Duele, sí. Son cosas que pasan. Pero la historia no son los finales. Entonces una vez le conté a Vega que, cuando vivía en una casa con el típico patio delantero de ciudad del interior, apenas contenido por un muro bajo, de poco más de un metro y medio y adornado por una reja, en las tardes de ocio y juegos virtuales siempre elegía Colón. Puedo citar de memoria el equipo subcampeón de 1997, mirá vos. Entonces Vega, después de que habláramos de que “Vayan pelando las chauchas” también es himno de Colón gracias a los hermanos Medina, puso un video en Youtube, en el que otro Vega, al final de un partido, siendo médico del equipo, remó a trompadas un momento en que la cosa se puso brava. No da para festejar piñazos, es una forma primitiva de “arreglar” las cosas, pero entendí la idea: hay una parte del fútbol que es inconsciente. Contradictorio, es como bailar en una pata.

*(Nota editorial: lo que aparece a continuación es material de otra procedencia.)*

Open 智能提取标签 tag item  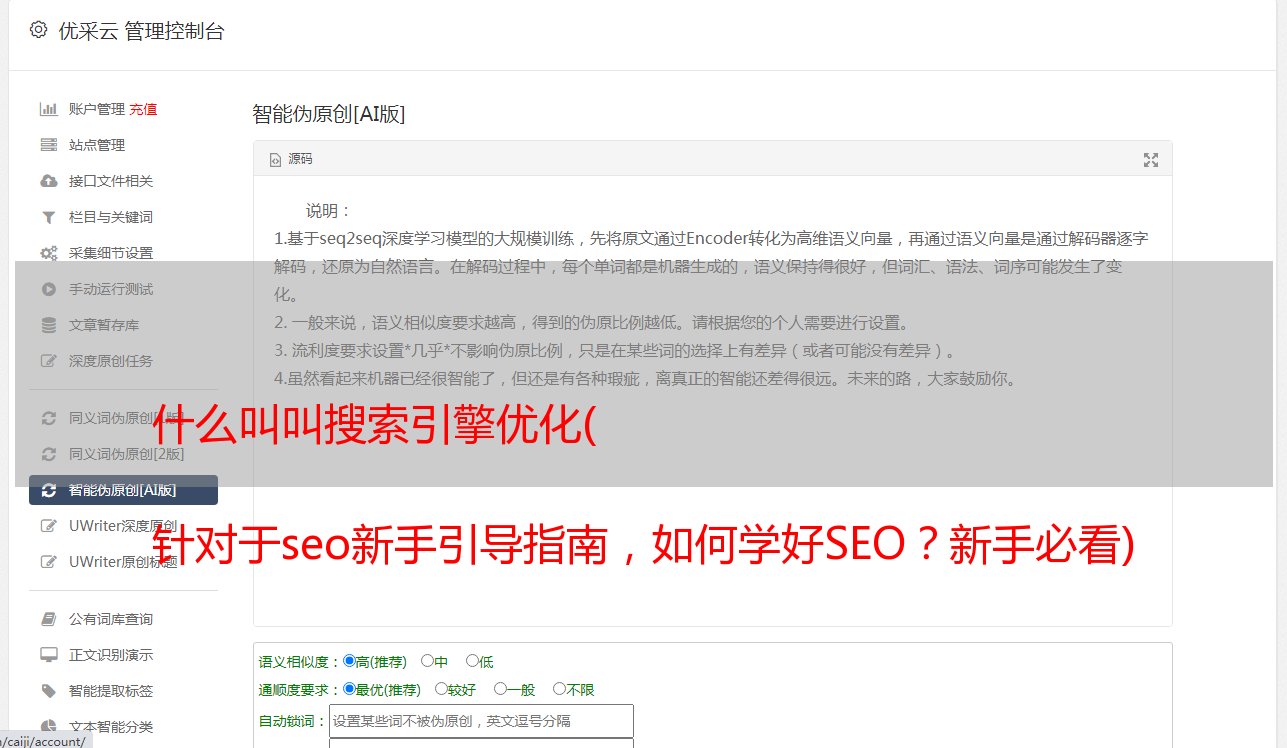110,691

Duele, sí. Son cosas que pasan. Pero la historia no son los finales. Final fue la que ganó Independiente del Valle, y vaya si hizo historia ese cuadro negriazul, un club que rompió las cadenas de los que evangelizan gritando “siempre ganan los grandes”, un discurso que se parece a creer en los Reyes Magos: dura hasta los ocho años. Ahí habita un campeón y en esa parte de Ecuador todavía es sábado.

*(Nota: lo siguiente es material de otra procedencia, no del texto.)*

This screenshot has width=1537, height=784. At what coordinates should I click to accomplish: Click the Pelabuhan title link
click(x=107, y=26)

Duele, sí. Son cosas que pasan. Pero la historia no son los finales. Juran allá en el litoral que no hay fronteras, que los ríos no distinguen las arenas y que, tanto en el Uruguay como en el Paraná, “buen pescador es el diablo / –dicen los viejos isleños–, / usa espineles de astucia / y hermosas guaynas de anzuelo”.

No enseñan a vivir, hay que morder el anzuelo: perder se parece a los domingos, a los lunes no hay que hacerles caso y los martes se vuelve a creer. Qué lindo es ser de Colón, dirán.